WHAT TO DO: From the storm report below, copy word for word the passage that opens with the words containing "Introduction" and closes with "were most frequent.".

George P. Bancroft, Meteorologist
Ocean Prediction Center (OPC)

Introduction

The period from September to early October was typical of late summer and early fall, with the main storm track shifted north and much of the tropical activity of the 2002 Atlantic hurricane season concentrated in this period. Some of the tropical cyclones were Gulf of Mexico systems which did not directly affect OPC's marine area but later redeveloped as intense extratropical lows in the northwest Atlantic off Labrador. By late October, the storm track shifted south as a more winter-like pattern set in over the western North Atlantic. An El Niño-driven southern branch of the jet stream contributed to frequent development of lows off the U.S. East Coast during the remainder of the period. The most active period for significant weather events was December to February, when hurricane-force lows were most frequent.

Tropical Activity

Tropical Storm Edouard: Edouard affected the far southwestern OPC waters early in September and originally developed from a non-tropical low early on 2 September off northern Florida. Edouard drifted north and stalled about 150 nmi south of Cape Romain during a 24-hour period ending at 1800 UTC 3 September, before drifting southwest into northern Florida late on 5 September. The intensity briefly peaked at 55 kt for maximum sustained winds, with gusts to 65 kt as of the 1500 UTC 3 September advisory time when the center was stalled near OPC's forecast waters.

Hurricane Gustav: Gustav, the first hurricane of the 2002 Atlantic hurricane season, formed just south of OPC's waters early on 8 September as a subtropical depression, then moved northwest and strengthened into a subtropical storm upon crossing into OPC's waters near 72W. The system turned north and became a tropical storm right before passing just east of Cape Hatteras around mid-day 10 September, with maximum sustained winds of 50 kt with gusts to 60 kt. Gustav then turned northeast and intensified to a hurricane about 200 nmi south of Nantucket at 1500 UTC 11 September, with maximum sustained winds of 65 kt with gusts to 80 kt. Diamond Shoals reported a northwest wind of 48 kt with gusts to 56 kt at 0100 UTC 11 September after the center passed. NOAA Buoy 44004 (38.5N 70.5W) reported a pressure of 977.5 hPa at 1300 UTC 11 September as Gustav passed nearby. The buoy reported winds which increased to northwest 37 kt with gusts to 60 kt one hour later, and a peak gust of 62 kt at 1500 UTC 11 September. Seas were as high as 6.5 m (21 ft) one hour later at this buoy. At Buoy 44011 (41.1N 66.6W) the pressure bottomed out at 972.4 hPa at 1900 UTC 11 September, and winds reached 45 kt with gusts to 60 kt from the northwest, one hour later. The ship Tellus (WRYG) encountered southwest winds of 59 kt near 38N 68W at 1800 UTC 11 September. Gustav attained a maximum intensity of 80 kt with gusts to 95 kt at 2100 UTC 11 September before becoming extratropical over the island of Newfoundland at 1200 UTC 12 September (Figure 1). Figure 2 is an infrared satellite image of Gustav when it is about to become extratropical. Note that the system still has a circular central dense overcast typical of hurricanes but is also developing frontal structure. Extratropical Gustav subsequently moved north into the Davis Strait and weakened early on 15 September.

GIVEN DATA:
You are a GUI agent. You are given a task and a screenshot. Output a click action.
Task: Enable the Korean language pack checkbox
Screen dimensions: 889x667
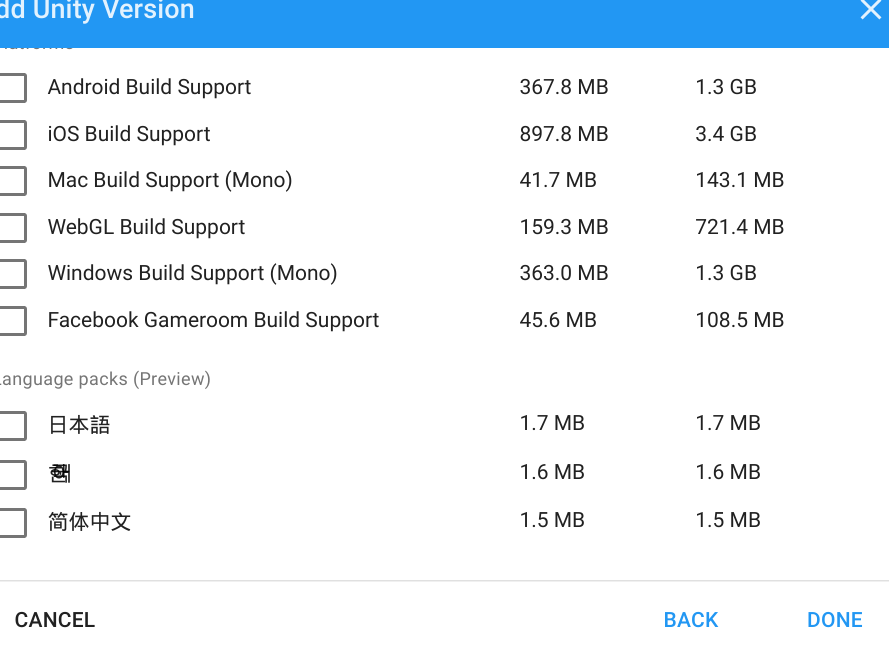(12, 474)
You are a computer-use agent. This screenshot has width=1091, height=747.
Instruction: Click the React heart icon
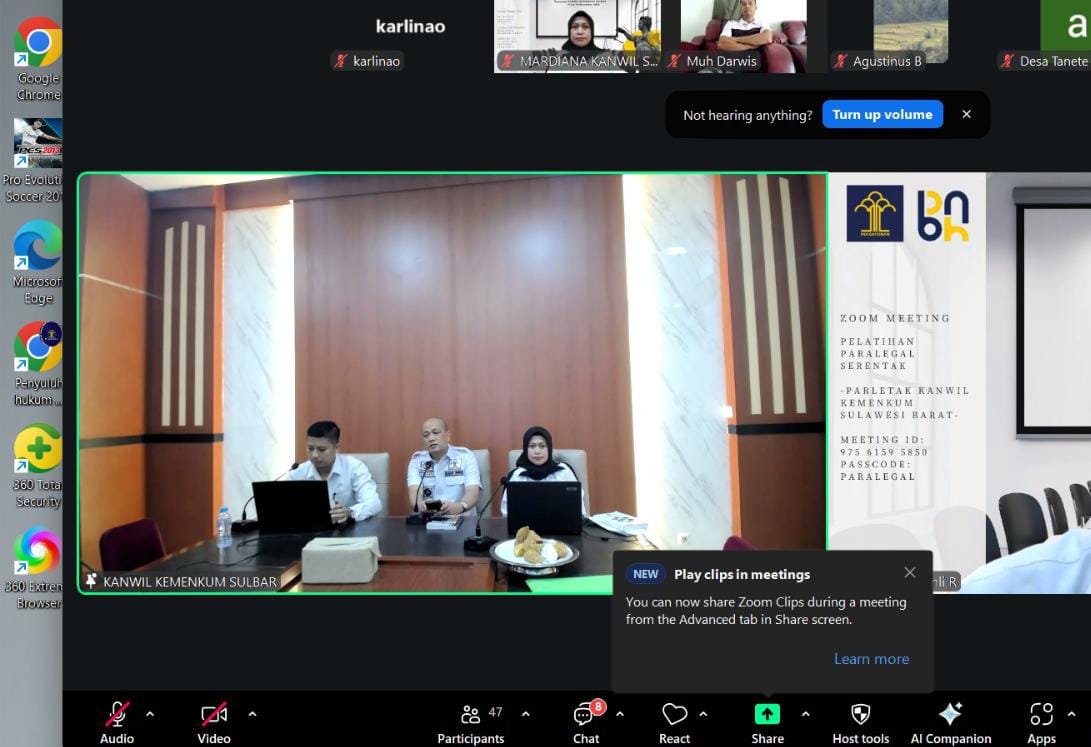(674, 715)
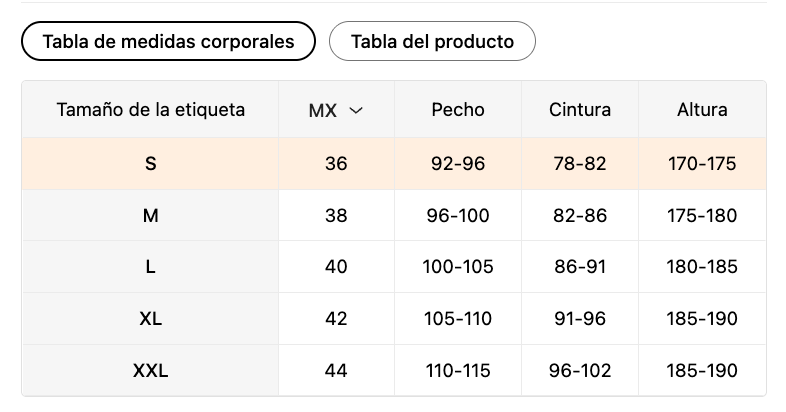
Task: Select the highlighted S size row label
Action: pos(151,163)
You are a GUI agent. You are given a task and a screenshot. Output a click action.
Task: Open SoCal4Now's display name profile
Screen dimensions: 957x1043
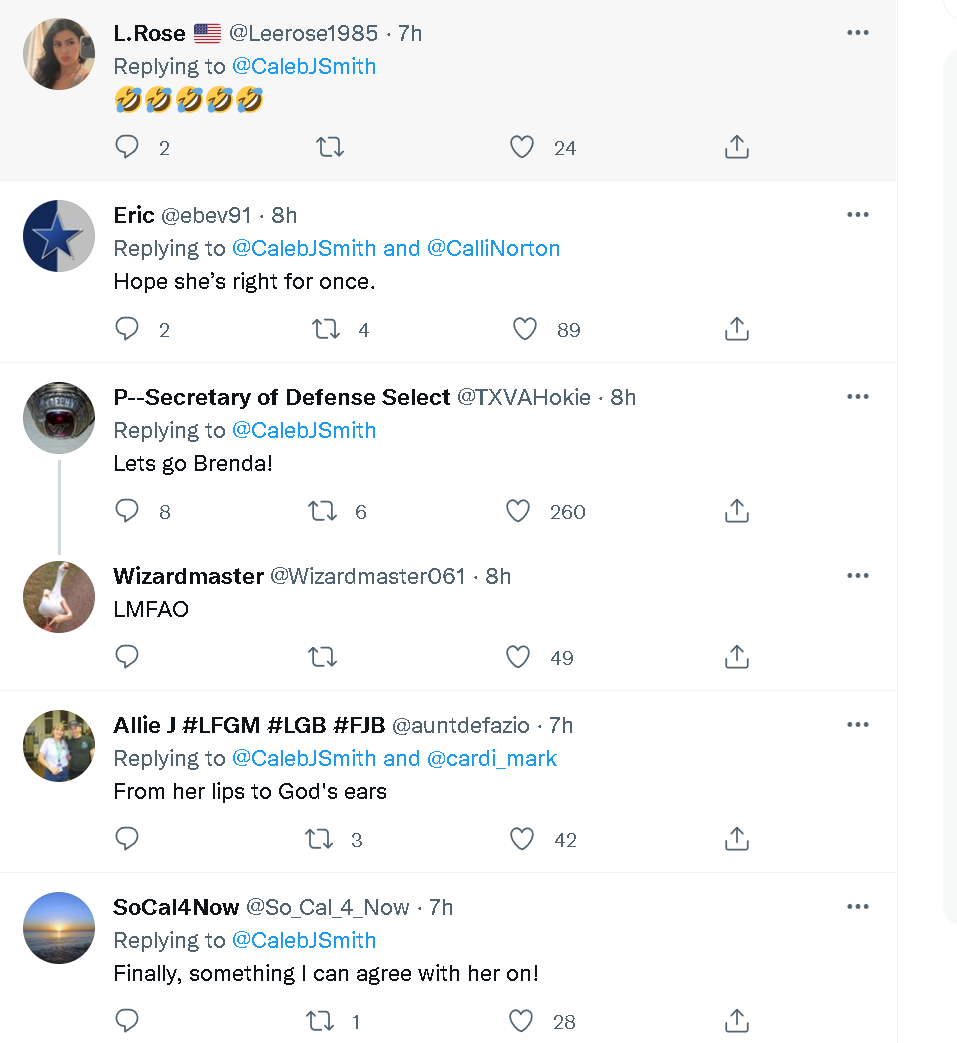pos(176,907)
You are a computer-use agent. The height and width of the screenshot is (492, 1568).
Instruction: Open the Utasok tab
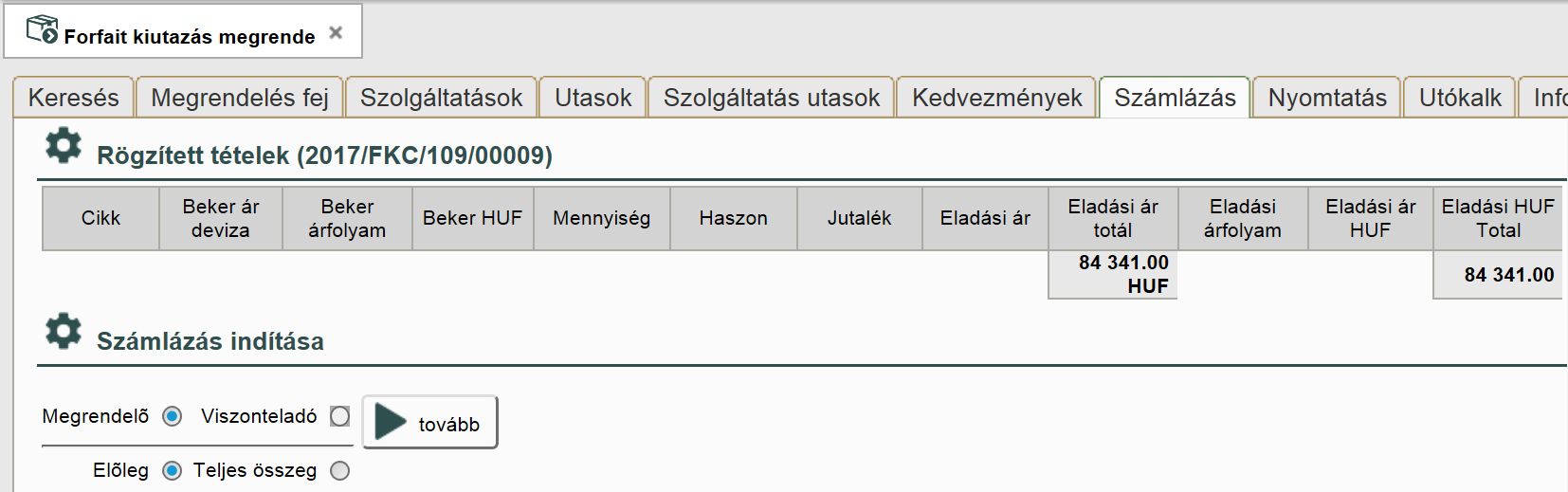593,98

SOLVED EXERCISE:
Introduction

The period from September to early October was typical of late summer and early fall, with the main storm track shifted north and much of the tropical activity of the 2002 Atlantic hurricane season concentrated in this period. Some of the tropical cyclones were Gulf of Mexico systems which did not directly affect OPC's marine area but later redeveloped as intense extratropical lows in the northwest Atlantic off Labrador. By late October, the storm track shifted south as a more winter-like pattern set in over the western North Atlantic. An El Niño-driven southern branch of the jet stream contributed to frequent development of lows off the U.S. East Coast during the remainder of the period. The most active period for significant weather events was December to February, when hurricane-force lows were most frequent.